Laurel Ollstein’s new play they promised her the moon, produced by the Miranda Theatre Company, contains history that I had not known. Focusing on a privately run program to test women for spaceflight in the early 1960s, they promised her the moon, tells the story of Jerrie Cobb (the terrific Amanda Quaid). We first meet Cobb, as she is being put through an endurance test run by Randy Lovelace (a muffled Edmund Lewis), the NASA contractor who performed the tests on the official Mercury astronauts. We then go back into Jerrie’s life and meet a series of people who influenced her including her mother (a shrill, Polly Mckie) and her supporting, proud and loving father (a warm, John Leonard Thompson). When she meets the leading woman in American aviation in 1960, Jackie Cochran ( The equally wonderful Andrus Nichols), the play finally picks up.
Cobb and eleven other women pass the physical testing equivalent to that being done by NASA, Ms. Cochran who did not meet the qualifications for testing, believed she had been deprived of a leadership role in the program. Although she and her husband funded the Pensacola testing for the 12 women, the Pensacola testing had not been authorized and the military would not move forward. As Cobb gets more and more press, Cochran annoyed at Cobb’s recognition sabotages the women’s efforts.
For the next five years Cobb resentful of the backstabbing, flew missionary operations in the Amazon. The play ends when Cobb discovers Cochran’s death.
This really would have been a more interesting play, if the focus had been on the two women and not the early life and affair she was suppose to have had with Jack Ford (the comedic and romantic John Russell). If Cobb had this affair, I could not find it and knowing the time this is set, I don’t see how, if this was common knowledge, how she would have been allowed into the space program, knowing the moral and ethic code of the time.
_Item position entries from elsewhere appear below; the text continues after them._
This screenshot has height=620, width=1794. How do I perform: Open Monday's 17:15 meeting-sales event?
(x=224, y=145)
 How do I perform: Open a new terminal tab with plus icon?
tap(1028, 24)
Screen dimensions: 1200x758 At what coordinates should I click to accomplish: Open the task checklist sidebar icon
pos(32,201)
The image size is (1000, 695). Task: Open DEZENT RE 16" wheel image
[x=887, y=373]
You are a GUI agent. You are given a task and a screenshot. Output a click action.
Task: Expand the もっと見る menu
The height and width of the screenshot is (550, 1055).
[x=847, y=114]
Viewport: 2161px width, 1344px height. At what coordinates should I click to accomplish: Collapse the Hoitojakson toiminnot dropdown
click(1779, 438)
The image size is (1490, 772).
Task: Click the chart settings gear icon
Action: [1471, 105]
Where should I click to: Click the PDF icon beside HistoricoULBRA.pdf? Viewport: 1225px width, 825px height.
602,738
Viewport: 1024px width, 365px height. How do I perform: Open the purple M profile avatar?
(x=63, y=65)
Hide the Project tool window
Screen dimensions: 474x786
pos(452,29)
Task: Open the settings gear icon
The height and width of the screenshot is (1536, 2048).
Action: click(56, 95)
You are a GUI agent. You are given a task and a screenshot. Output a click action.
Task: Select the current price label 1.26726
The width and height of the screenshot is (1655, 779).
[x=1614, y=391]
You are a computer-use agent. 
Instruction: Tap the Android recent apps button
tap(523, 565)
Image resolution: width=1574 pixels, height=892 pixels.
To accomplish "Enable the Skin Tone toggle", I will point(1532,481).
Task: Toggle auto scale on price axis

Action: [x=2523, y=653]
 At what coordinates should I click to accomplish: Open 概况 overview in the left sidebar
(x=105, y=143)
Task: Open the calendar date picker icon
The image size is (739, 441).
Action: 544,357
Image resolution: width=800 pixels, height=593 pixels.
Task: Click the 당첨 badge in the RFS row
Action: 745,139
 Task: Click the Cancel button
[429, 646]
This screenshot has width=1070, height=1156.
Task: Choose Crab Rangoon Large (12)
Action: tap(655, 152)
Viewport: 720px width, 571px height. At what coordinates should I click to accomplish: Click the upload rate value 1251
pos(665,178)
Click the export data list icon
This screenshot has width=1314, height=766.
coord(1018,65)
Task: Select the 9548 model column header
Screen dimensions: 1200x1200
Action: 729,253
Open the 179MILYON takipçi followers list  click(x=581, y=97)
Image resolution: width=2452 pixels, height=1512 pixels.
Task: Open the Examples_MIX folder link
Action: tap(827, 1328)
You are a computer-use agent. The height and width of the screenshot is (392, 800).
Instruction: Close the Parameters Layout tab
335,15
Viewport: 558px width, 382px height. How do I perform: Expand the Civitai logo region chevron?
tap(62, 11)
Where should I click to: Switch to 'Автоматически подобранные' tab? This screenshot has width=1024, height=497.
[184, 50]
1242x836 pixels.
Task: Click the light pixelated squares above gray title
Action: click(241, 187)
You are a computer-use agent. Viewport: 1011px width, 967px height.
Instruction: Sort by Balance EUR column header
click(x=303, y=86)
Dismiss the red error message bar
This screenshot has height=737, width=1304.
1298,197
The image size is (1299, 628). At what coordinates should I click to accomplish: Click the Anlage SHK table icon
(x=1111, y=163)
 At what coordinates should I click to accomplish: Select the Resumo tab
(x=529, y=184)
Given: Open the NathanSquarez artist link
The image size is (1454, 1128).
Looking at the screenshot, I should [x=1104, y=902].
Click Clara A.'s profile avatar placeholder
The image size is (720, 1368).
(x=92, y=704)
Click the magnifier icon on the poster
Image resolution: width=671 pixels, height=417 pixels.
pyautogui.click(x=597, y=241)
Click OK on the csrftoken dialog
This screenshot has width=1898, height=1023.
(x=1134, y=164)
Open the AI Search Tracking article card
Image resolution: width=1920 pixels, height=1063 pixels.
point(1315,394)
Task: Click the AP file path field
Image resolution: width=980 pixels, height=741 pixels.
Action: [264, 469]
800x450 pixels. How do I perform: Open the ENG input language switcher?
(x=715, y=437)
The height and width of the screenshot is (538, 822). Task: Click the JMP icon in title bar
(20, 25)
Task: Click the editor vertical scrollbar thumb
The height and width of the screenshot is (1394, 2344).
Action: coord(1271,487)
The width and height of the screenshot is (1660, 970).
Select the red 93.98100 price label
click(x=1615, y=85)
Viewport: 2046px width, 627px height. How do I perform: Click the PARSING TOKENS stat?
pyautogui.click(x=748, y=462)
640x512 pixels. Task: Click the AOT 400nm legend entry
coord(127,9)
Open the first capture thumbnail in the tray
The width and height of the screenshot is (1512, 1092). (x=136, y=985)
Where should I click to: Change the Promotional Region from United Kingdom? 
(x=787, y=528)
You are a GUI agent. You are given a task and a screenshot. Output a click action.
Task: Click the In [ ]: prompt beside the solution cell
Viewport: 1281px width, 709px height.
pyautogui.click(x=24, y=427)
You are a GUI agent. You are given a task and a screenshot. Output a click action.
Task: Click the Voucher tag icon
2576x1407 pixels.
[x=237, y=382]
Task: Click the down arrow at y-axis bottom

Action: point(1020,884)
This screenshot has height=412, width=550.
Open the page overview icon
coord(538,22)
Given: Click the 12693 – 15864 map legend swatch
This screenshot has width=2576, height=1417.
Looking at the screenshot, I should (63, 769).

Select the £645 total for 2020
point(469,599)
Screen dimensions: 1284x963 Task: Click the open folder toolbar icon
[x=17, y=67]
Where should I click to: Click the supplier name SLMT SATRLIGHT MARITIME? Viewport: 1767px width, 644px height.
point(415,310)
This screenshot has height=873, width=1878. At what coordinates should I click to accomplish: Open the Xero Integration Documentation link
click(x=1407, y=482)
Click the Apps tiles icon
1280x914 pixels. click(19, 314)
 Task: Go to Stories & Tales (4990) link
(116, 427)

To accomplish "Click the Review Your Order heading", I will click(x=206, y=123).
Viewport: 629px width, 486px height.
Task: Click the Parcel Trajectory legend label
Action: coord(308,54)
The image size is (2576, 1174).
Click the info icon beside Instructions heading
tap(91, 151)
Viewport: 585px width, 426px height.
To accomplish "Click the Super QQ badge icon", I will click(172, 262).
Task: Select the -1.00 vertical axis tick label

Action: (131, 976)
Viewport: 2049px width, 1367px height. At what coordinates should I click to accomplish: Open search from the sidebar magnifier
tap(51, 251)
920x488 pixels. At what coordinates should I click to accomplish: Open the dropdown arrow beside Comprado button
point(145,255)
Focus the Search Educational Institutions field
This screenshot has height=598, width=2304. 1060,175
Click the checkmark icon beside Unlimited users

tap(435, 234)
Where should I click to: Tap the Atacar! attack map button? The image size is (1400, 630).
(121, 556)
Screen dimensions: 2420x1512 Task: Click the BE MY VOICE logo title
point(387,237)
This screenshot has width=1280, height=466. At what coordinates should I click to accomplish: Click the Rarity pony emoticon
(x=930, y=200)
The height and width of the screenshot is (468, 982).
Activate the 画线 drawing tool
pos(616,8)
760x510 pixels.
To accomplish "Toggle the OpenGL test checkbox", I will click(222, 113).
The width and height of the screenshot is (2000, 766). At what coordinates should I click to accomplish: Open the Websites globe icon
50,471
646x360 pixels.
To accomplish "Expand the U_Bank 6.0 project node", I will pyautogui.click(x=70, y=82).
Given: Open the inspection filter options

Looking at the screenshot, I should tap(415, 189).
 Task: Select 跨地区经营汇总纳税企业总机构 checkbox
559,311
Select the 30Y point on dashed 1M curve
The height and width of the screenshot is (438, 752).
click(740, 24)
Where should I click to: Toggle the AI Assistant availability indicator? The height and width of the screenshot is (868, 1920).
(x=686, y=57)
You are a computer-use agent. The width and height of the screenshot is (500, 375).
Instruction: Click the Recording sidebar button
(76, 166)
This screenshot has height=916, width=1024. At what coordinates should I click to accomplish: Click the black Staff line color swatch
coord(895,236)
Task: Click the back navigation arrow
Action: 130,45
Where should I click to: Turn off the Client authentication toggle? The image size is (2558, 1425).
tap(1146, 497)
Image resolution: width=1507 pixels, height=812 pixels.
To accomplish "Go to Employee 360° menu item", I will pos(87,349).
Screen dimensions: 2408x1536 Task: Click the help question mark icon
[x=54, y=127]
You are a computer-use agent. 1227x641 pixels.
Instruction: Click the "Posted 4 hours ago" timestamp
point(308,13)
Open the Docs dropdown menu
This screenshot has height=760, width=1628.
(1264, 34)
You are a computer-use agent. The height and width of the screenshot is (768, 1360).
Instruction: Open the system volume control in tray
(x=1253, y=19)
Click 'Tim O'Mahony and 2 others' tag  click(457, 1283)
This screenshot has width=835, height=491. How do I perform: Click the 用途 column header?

Also the play ends when Jackie Cochran dies, which is August 9, 1980. Cobb, who had a strong Christian background is smugly content. Wouldn’t a better ending have been when Sally Ride went into space in 1983 saying “well we finally did it,” or in 1986 when Sharon Christa McAuliffe died trying to go to space, stating “I guess it wasn’t my time to go home.” Both of these would have been more appropriate, from what I have read.
The play did make me want to learn more and the show is well staged by Valentina Fratti.
Women are not always on each other’s side and this play proves that point.
they promised her the moon: Miranda Theatre Company at Theatre at St. Clements,423 West 46th St, until May 27th.
Certain performances feature talk-back panels after the show:
A look at the future of women in science, technology, engineering and math (May 21 after the 3 p.m. performance_, featuring Melissa Lane, a senior scientist at the Planetary Science Institute, and Girls Who Code co-founding president Nicole Valencia.
― And a conversation about the challenges of portraying famous women (May 22 after the 7 p.m. performance), featuring Amanda Quaid, who plays Jerrie Cobb, and Andrus Nichols, who plays Jackie Cochran, a pilot and sponsor of the Mercury 13 program.